Le fait que la cigarette
puisse constituer un risque pour la santé des individus ne
justifie pas une intervention gouvernementale qui pénalise
les fumeurs. Pour certains, le plaisir procuré par la
consommation d’une cigarette surpasse les risques qu’elle
occasionne, alors que pour d’autres (dont l’auteur de ces
lignes), les risques associés à la cigarette sont tels que
fumer n’en vaut pas la peine. L’État doit respecter ces
choix personnels et, en tant que seule institution sociétale
détenant un pouvoir coercitif légitime, doit éviter
d'utiliser la législation en tant qu'outil d'ingénierie
sociale, ce qui peut mener à des abus de pouvoir.
La cigarette profite à l’État! |
Malgré la rhétorique gouvernementale liée à la santé
publique, il est difficile de ne pas constater l’hypocrisie
de ces mêmes gouvernements, qui retirent des sommes énormes
de la taxation des produits du tabac. En 2003, les revenus
fiscaux procurés par la vente du tabac pour les
gouvernements fédéral et provinciaux s’élevaient à 8
milliards $, environ 15 fois le bénéfice net réalisé par
l’industrie du tabac sur la vente de produits du tabac(5).

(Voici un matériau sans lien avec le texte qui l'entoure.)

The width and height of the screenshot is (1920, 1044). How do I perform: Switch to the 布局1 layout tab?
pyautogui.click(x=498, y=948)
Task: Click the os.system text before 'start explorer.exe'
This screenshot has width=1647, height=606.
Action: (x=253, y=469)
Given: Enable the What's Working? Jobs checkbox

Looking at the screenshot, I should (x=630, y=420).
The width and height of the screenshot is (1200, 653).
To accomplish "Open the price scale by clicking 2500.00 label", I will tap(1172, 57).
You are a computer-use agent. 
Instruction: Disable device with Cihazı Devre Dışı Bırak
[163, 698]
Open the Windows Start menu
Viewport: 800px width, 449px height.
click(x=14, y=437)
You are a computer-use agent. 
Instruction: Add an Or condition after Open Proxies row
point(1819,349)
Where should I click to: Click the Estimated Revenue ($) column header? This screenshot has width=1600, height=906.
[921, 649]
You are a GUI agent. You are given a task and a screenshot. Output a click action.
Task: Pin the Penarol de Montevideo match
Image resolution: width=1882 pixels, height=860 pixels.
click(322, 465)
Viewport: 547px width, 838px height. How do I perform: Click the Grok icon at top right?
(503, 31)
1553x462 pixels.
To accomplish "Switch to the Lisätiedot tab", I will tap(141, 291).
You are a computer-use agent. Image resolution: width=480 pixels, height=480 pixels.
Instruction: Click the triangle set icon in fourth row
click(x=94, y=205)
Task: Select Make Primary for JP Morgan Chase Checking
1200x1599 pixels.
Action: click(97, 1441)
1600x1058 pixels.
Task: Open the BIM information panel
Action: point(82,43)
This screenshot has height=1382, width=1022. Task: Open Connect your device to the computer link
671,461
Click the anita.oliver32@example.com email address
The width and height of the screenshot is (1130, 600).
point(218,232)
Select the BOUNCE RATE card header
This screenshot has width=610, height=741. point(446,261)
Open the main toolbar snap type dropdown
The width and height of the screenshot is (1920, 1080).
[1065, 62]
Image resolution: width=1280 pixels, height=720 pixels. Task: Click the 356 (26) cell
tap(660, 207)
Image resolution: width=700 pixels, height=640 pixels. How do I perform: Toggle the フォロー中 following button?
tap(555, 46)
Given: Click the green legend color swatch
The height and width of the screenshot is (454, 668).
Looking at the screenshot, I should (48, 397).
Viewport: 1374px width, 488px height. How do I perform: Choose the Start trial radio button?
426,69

Au Canada, 60% à 75% du prix d’un paquet de cigarette (selon
la province) est constitué de taxes fédérales et
provinciales(6).
En comparant le montant d’environ 7$ qu’amassent nos
gouvernements pour chaque paquet de cigarettes vendu aux
cinquante sous par paquet amassé par les fabricants de
tabac, on réalise que ce sont nos gouvernements, et non
l’industrie du tabac, continuellement dénoncée par ces
derniers, qui bénéficient le plus de la consommation de
tabac(7).
Certains justifient
l’imposition de taxes punitives sur le tabac en invoquant
les coûts énormes engendrés par l’usage du tabac pour notre
système de santé. Or, rien ne démontre qu’un fumeur
« coûte » davantage à l’État qu’un non-fumeur. Le mythe
selon lequel les fumeurs provoquent des augmentations de
dépenses gouvernementales est nourri par l’idée que s’il n’y
avait pas de fumeurs, l’État, par l’intermédiaire de son
système de santé, n’aurait pas à traiter des patients pour
les maladies attribuables à l’usage du tabac. Par contre, si
l’on tient pour avéré que la réduction de la consommation de
tabac augmente la durée de vie des gens et réduit ainsi les
coûts associés aux maladies attribuées au tabac, il faut
aussi considérer les coûts supplémentaires que ces
survivants imposeraient à l’État(8).
Ces coûts supplémentaires seraient principalement liés à
deux éléments: les soins de santé requis par les survivants
ainsi que les pensions provenant des régimes de retraite
publics qui leur seraient versées plus longtemps(9).
Il est donc faux de prétendre que les fumeurs ne paient pas
leur juste part au gouvernement; non seulement paient-ils
leur juste part, mais ils subventionnent les non-fumeurs!
Les fumeurs: victimes de
l’industrie du tabac? |
Fumer est désormais considéré comme une activité anormale
par nos gouvernants. Les activistes antitabac perçoivent les
fumeurs comme des faibles d’esprit à la merci de l’industrie
du tabac. Selon eux, si quelqu’un fume, ce n’est pas à cause
du plaisir qu’il retire de cette activité, mais parce qu’on
l’y a « forcé ». Qui sont les coupables? Les fabricants de
tabac, évidemment! Cette logique infantilisante permet au
gouvernement de s’imposer en tant que sauveur des fumeurs.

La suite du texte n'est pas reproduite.